Re: ZFS + FreeBSD XEN dom0 panic

From: Ze Dupsys <zedupsys_at_gmail.com>
Date: Wed, 02 Mar 2022 18:12:28 UTC
I agree with you, that firewall and networking most probably is not at
fault. When Dom0 had jails with netgraph, then it panic'ed a lot. Well, now
i have concluded that mixing jails with VMs is not a good idea anyways,
better having jails in DomU.

Well, i could beef up RAM a bit, but it seems that this would just postpone
the inevitable. While DomUs are just having CPU load, use network and have
little load on HDDs, all is fine, but once HDD load increases, at some
point system crashes. It really could be as you say due to ZFS and it's
monopolistic/unfriendly RAM usage. I guess i will go on quest to search how
to tune/limit ZFS a bit.

About snapshoting ZFS volumes... i'm not doing it while DomUs are running.
At the moment the crashing lab machine has no snapshots at all.

Lab machine reboots with panic messages written on serial output, and
logged by old laptop. So it feels that it is not hardware error; i will run
memtest to be sure. At first i did get only partial panic messages, since
XEN rebooted too soon, but then i added sync_console=1, so i get full panic
messages, it seems that reboot=no value is not taken into account, though.

About memory balooning i feel somewhat hesitant, in a way i am trying to
not use too many different techniques that could introduce more problems.
Is balooning on XEN + FreeBSD Dom0 considered stable?

Have you used XENs driver domain with FreeBSD to "export/provide" disks? It
seemed interesting approach as well, but as i was following documentation i
could not understand how to even configure FreeBSD as a driver domain, if
it's even possible, to provide block devices to Dom0 so it can provide them
to other DomUs. This might solve RAM issues as well, since driver domain
would have it's reserved RAM and could not put pressure on Dom0's RAM for
whatever reason.

In a way i am thinking about various strategies to shave off services from
Dom0, to ensure it's stability.

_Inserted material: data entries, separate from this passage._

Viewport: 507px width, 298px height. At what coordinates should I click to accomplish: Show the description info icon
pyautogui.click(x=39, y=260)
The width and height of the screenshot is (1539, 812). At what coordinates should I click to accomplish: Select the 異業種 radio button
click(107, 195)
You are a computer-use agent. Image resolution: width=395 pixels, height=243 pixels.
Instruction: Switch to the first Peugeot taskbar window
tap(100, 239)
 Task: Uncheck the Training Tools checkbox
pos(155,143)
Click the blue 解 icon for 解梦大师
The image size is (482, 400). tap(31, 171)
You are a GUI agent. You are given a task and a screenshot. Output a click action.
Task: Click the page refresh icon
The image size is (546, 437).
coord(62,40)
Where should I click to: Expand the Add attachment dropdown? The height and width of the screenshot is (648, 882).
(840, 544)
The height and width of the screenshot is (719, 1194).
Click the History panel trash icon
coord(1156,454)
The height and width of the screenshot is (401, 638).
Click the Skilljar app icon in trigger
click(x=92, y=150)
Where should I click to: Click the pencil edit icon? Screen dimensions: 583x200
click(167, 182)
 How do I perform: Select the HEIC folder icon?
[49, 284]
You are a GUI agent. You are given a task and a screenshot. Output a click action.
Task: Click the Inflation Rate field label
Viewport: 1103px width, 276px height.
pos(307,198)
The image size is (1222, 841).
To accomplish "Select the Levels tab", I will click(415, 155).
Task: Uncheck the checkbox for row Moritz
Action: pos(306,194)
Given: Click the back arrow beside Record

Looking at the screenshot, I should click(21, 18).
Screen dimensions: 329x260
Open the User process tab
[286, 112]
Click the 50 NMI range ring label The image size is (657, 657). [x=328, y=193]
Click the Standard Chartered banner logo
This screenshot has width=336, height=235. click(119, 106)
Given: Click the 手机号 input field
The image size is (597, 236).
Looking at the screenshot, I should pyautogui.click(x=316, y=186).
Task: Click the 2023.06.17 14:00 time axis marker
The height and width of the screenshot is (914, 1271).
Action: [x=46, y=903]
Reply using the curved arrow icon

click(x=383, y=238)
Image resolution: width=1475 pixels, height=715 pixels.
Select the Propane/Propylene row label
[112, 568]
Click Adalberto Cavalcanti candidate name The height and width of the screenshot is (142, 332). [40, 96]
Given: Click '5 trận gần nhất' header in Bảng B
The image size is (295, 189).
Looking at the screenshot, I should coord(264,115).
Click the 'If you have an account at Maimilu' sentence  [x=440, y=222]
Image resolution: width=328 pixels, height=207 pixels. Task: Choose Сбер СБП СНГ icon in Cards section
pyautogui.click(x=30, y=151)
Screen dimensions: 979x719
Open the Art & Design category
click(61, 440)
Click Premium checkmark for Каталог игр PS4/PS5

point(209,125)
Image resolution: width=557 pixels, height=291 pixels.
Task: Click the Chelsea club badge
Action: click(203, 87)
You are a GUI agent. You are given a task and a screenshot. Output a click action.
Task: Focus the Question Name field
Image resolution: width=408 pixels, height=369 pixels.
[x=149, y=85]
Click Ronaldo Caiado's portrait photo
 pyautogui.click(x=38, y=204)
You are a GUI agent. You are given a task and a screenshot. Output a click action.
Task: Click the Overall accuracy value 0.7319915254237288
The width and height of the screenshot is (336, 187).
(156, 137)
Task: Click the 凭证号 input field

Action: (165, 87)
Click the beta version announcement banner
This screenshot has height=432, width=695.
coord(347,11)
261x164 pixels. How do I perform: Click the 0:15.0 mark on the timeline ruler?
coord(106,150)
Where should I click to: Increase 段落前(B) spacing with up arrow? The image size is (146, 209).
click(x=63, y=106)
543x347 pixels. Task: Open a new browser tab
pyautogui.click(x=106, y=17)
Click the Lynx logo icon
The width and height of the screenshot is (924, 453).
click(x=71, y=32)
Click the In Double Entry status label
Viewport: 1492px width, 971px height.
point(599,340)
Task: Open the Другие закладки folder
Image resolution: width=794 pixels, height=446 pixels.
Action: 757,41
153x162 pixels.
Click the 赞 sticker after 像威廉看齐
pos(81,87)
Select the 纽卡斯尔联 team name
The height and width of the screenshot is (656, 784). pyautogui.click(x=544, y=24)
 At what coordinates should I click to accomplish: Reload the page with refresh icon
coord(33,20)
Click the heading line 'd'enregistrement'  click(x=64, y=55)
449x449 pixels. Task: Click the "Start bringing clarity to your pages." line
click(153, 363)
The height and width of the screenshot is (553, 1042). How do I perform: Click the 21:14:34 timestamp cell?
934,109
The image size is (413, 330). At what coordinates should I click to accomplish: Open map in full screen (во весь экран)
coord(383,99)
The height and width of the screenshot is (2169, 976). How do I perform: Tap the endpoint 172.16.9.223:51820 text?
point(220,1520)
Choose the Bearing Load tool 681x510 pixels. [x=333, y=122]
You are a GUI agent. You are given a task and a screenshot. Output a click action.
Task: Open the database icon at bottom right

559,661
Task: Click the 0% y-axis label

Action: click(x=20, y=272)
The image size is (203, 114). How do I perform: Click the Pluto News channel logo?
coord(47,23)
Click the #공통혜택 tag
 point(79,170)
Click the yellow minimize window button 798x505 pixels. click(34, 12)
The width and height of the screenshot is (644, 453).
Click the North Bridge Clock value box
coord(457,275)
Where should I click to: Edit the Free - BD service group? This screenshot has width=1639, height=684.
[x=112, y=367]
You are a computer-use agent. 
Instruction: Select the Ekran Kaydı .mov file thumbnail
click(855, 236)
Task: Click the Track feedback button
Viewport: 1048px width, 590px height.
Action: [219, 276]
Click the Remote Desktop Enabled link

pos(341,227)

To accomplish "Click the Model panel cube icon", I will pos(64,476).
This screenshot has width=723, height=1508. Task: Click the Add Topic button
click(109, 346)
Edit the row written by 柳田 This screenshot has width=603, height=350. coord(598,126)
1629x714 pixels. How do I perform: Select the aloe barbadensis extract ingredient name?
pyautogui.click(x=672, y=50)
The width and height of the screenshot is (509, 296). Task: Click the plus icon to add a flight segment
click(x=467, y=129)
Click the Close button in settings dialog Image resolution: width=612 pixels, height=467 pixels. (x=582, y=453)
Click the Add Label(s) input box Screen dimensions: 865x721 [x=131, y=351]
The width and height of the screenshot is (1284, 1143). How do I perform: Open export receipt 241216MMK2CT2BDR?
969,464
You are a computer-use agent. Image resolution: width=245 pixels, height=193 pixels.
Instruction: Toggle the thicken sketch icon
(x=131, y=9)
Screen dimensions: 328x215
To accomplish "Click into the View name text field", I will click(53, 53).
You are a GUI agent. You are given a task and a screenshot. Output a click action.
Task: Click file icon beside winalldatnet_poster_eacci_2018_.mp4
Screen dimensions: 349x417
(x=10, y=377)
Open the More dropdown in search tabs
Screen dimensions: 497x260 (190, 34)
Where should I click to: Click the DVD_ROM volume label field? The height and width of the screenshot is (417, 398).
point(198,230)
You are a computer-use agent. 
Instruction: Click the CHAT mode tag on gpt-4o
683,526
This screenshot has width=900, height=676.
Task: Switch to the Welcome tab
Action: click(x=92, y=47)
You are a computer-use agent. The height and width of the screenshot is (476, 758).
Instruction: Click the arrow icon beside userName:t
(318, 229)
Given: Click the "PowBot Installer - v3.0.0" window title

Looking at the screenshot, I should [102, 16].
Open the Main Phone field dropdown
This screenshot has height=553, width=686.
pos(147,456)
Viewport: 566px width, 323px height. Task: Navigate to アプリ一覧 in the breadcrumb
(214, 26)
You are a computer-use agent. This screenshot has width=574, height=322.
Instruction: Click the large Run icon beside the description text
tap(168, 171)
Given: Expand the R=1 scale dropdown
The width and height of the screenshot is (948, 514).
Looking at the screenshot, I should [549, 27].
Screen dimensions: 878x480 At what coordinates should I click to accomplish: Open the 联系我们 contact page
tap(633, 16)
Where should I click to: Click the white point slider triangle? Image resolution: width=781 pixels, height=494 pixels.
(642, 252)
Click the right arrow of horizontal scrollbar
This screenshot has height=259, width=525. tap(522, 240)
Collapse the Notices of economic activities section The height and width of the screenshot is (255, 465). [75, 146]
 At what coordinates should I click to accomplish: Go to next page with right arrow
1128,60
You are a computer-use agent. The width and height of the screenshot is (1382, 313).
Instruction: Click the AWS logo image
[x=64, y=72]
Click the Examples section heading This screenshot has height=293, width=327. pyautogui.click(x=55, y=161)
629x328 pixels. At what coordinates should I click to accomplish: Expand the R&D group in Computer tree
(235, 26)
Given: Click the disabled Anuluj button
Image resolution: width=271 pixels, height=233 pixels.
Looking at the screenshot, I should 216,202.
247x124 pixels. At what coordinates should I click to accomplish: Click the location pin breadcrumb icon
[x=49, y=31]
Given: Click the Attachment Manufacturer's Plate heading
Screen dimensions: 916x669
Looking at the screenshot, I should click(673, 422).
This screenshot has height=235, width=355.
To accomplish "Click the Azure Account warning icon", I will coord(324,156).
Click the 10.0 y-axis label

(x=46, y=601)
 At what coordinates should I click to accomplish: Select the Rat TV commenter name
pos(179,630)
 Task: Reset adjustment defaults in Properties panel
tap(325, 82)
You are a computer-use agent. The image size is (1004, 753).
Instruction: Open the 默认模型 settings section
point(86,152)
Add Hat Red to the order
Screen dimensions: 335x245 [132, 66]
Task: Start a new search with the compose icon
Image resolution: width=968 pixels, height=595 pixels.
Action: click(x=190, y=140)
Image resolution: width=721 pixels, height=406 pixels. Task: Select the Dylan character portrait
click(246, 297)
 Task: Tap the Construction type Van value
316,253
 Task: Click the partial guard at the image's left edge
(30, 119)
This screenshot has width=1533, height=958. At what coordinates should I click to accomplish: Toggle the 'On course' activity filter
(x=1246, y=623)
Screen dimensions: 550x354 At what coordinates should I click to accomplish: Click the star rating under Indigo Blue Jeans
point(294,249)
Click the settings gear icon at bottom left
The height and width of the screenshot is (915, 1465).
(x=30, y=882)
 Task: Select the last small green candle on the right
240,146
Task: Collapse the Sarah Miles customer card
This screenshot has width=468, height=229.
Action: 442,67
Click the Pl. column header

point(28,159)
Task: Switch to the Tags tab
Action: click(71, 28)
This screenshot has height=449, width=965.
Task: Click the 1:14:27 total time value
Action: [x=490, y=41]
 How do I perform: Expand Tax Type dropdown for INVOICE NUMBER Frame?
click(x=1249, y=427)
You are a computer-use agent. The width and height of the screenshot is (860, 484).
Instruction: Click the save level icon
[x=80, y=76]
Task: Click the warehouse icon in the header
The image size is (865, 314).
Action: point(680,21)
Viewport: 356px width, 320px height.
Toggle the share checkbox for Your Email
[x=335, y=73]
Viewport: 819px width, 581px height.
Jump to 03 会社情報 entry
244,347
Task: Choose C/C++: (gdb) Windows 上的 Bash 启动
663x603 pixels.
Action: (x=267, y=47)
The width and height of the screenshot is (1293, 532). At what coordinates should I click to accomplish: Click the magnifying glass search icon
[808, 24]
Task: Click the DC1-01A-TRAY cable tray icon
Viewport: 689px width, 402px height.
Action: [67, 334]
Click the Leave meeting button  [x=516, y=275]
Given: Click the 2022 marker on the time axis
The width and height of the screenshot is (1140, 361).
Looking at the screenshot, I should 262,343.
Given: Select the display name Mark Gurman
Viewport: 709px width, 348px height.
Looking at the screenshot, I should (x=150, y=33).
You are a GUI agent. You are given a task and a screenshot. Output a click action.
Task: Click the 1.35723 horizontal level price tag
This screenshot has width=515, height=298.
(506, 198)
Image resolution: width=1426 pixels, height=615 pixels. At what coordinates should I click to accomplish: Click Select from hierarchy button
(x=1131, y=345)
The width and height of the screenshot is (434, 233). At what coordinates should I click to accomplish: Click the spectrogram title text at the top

Maybe i should configure firewall inside in
a DomU as in your pfSense example. Since for me usually CPU resources are
not exhausted, but NICs and HDDs are.

Thank's for the ideas of what else could be done, to solve this!

Best wishes,
Ze Dupsys


On Wed, Mar 2, 2022 at 7:05 PM Brian Buhrow <buhrow@nfbcal.org> wrote:

>         hello.  One difference between my systems and yurs, though I don't
> think that's the
> problem, is that I'm not running a firewall on the dom0 itself.  The dom0
> runs on a protected
> vlan with respect to the external network and the domu's are connected to
> bridges that are
> directly connected to the external network.  I have one system where the
> customer wants the
> pfsense system runing, so pfsense runs as a domu on this system, connected
> to an internal
> "private" bridge and the public bridge, doing all the firewalling between
> them.  In this way,
> the FreeBSD dom0 is only doing ZFS, simple ip routing and Xen management.
>
>         If I had to wager a guess as to your trouble, it's that you don't
> have enough memory on
> your dom0.  ZFS is a memory hog and I can't imagine getting away with
> anything less than 8G on
> the dom0 with FreeBSD-12 and ZFS.  I'm using 8G for the dom0 on the system
> I'm writing from and
> it is quite stable, but, then again, I'm not doing as much with the dom0
> as you are.
>
>         I too am using zvols as disks for the domu's, but I've not been
> trying to make zfs
> snapshots from them.  obvious question, but I'll ask it anyway, you're not
> trying to make
> snapshots of the zvols while the domu's on top of them are running, are
> you?  I would imagine
> that would not give you good images, but I wouldn't expect it to panic the
> dom0 either.
> However, it wil stretch your meager memory resources even further.
>
> Have you been able to get a panic message or does the system just
> spontaneously reboot?  If it
> just reboots, then, again, I think you are having a memory shortage.
>
> My suggestion is to try giving the dom0 8G of RAM and then for the domU's,
> use the balloon
> driver to oversubscribe the remaining memory for the domu's.  Of course,
> the best course of
> action is to see if you can put more memory in this system; 16GB  just
> isn't that much when
> you're trying to run Xen plus a few domu's, especially on top of ZFS.
> If yu can get a panic message or a crash dump, that would be helpful in
> figuring out more
> accurately what's going on.
>
> Another thought, since you were getting some crashes when running jails
> with xen, is to get
> memtest86 running on the raw machine and let it run for  3 or 4 days.  If
> you don't get any
> memory errors, then I think you can be pretty sure it's not a hardware
> problem.   If, however,
> you get any errors at all with that test, then I think it's a good bet you
> hav a hardware issue.
>
>
> -thanks
> -Brian
>
>